• **Görev listesi**:
1. Seçim sürecini ele alan metne göre ilk oy hangi yılda, hangi seçimlerde kullanıldı?
2. Seçim sürecini ele alan metnin "Elbette bizde de" sözleriyle açılıp "önemlisi gibi görünür." sözleriyle kapanan bölümünü, "parlamentonun" yerine "meclisin" koyarak yeniden yazın.

Ülkemizi nasıl bir seçim bekliyor veya bizi gerçekten bir seçim bekliyor mu? Bu sorunun cevabını hemen vermek zor. Ama sağlıklı ve adil bir seçim yapmamızı engelleyecek pek çok etken var. Gelin bu koşulları sıralayıp yaklaşan seçim sürecinin fragmanını izleyelim.
Uğur K.Yiğit, Dr.
İlk oyumuzu 1840 yılında sancaklarda kurulan Muhassıllık Meclisleri seçimlerinde kullandık ve sonrası geldi. Zaten hep öyle olur. Cin şişeden çıktı mı gerisi gelir. Öyle veya böyle gelir.
Elbette bizde de tarihin akışına direnenler, cin olmadan adam çarpmaya çalışanlar oldu. Seçim yapmak istemeyenler, bir bahaneyle parlamentonun kapısına kilit vuranlar veya seçilmesini garanti edecek bir “oylama” icat etmenin peşinde koşan iktidar görgüsüzü otorite sevicilerle birlikte yaşadık hep. Ama özgürlüklerinden asla vazgeçmeyenler de vardı. Derken geldik işte bu yıllara!
Türkiye şimdilerde yeniden bir seçim sürecinde. Her defasında çok kritik olan seçimlerin en kritiği bu gibi görünüyor. Bilirsiniz, yaklaşan her seçim hep en önemlisi gibi görünür.
Peki ülkemizi nasıl bir seçim bekliyor veya bizi gerçekten bir seçim bekliyor mu? Bu sorunun cevabını hemen vermek zor. Ama sağlıklı ve adil bir seçim yapmamızı engelleyecek pek çok etken var. Gelin bu koşulları sıralayıp yaklaşan seçim sürecinin fragmanını izleyelim.
Tuttuğu Tarafı Zaten Açıklamış bir Kurul: YSK
Ülkemizde seçim süreçlerini Yüksek Seçim Kurulu yönetiyor. İşlemler ve oy sayımıyla ilgili ihtilaflar için son karar merci de Yüksek Seçim Kurulu. Kararları kesin, itiraz makamı yok. Ama bu kurul İstanbul seçimlerinde aynı zarftaki oyların kimisini geçerli kabul edip kimisini iptal etmiş bir Kurul. Peki hangilerini geçerli sayıp hangilerini iptal etmişti?
Net olsun, şöyle yazalım: Yüksek Seçim Kurulu İstanbul seçimlerinde “iktidarın kazandığı İl Genel Meclisi” oylarını geçerli kabul ederken, “muhalefetin kazandığı Büyükşehir Belediye Başkanlığı” oylarını geçersiz saymıştı. Oysa sandıklar, oyları sayanlar, seçmenler falan hep aynı idi. Bütün değişkenlerin aynı olduğu denklemde sadece Ekrem İmamoğlu’na verilen oyları iptal etmiş bir Yüksek Seçim Kurulumuz var. Bir Kurul hangi tarafı tuttuğunu daha açık nasıl anlatabilir ki?

• **Sağlanan veriler**:

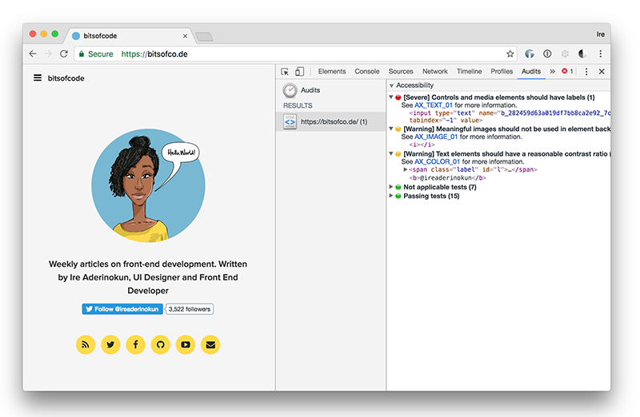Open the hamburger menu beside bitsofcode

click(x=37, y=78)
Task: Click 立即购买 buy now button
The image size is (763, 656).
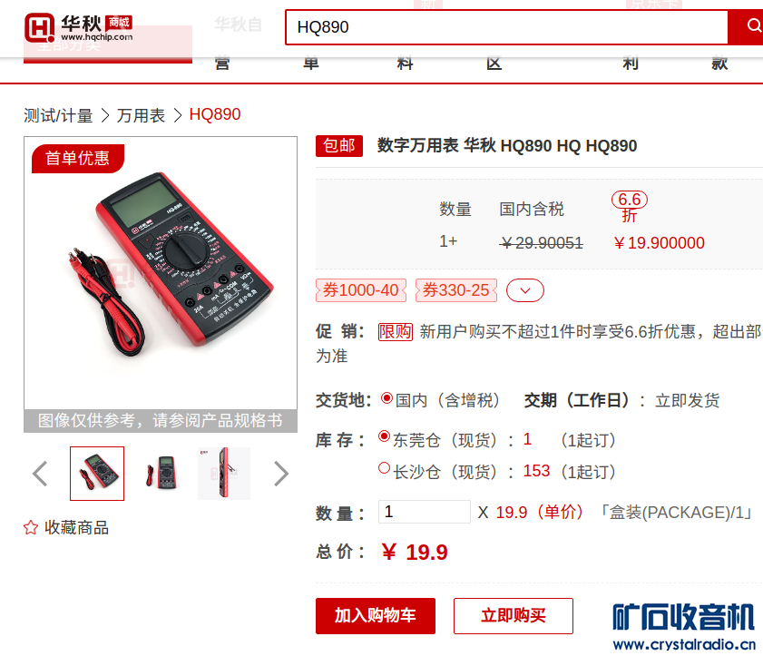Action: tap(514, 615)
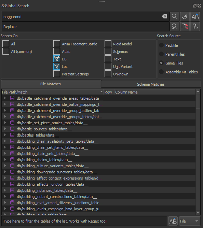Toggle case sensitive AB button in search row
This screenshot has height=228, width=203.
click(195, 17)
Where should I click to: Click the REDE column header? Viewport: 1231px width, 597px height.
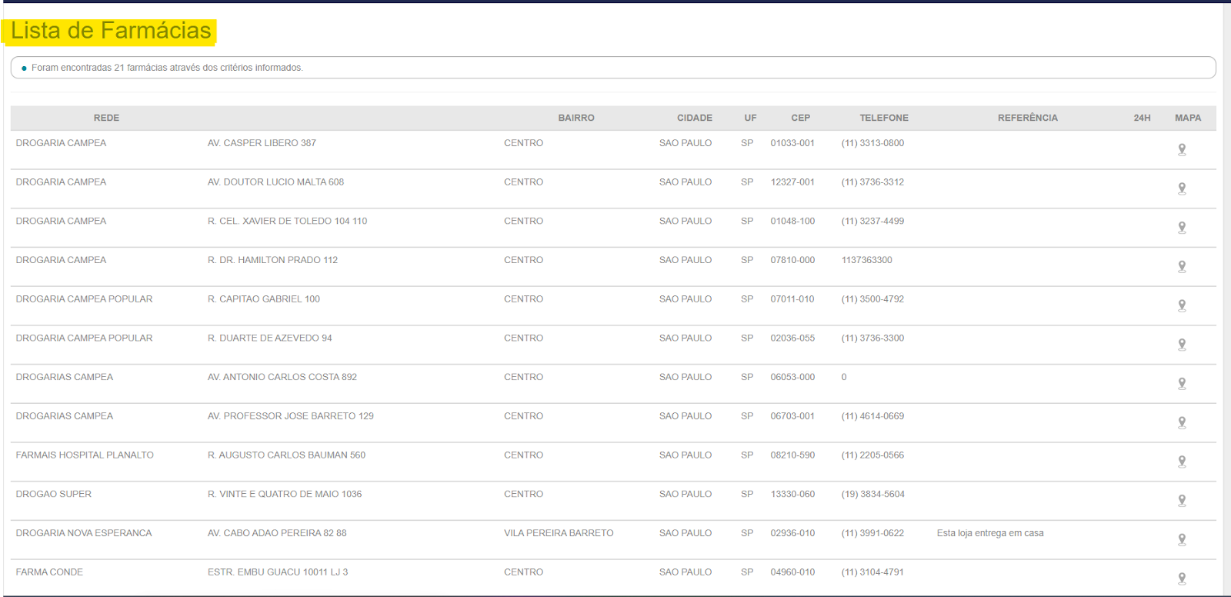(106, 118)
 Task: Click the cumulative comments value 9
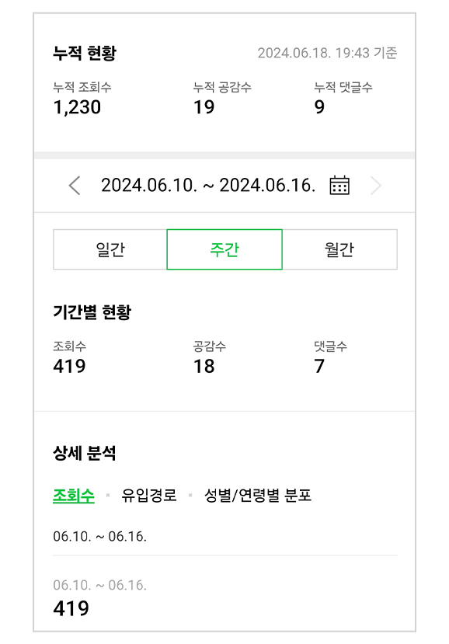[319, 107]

==

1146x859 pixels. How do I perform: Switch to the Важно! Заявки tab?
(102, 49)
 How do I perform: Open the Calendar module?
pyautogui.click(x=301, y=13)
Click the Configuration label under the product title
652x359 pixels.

• **Çözümler**:
1. İlk oy 1840 yılında, sancaklarda kurulan Muhassıllık Meclisleri seçimlerinde kullanıldı.

2.
Elbette bizde de tarihin akışına direnenler, cin olmadan adam çarpmaya çalışanlar oldu. Seçim yapmak istemeyenler, bir bahaneyle meclisin kapısına kilit vuranlar veya seçilmesini garanti edecek bir “oylama” icat etmenin peşinde koşan iktidar görgüsüzü otorite sevicilerle birlikte yaşadık hep. Ama özgürlüklerinden asla vazgeçmeyenler de vardı. Derken geldik işte bu yıllara!
Türkiye şimdilerde yeniden bir seçim sürecinde. Her defasında çok kritik olan seçimlerin en kritiği bu gibi görünüyor. Bilirsiniz, yaklaşan her seçim hep en önemlisi gibi görünür.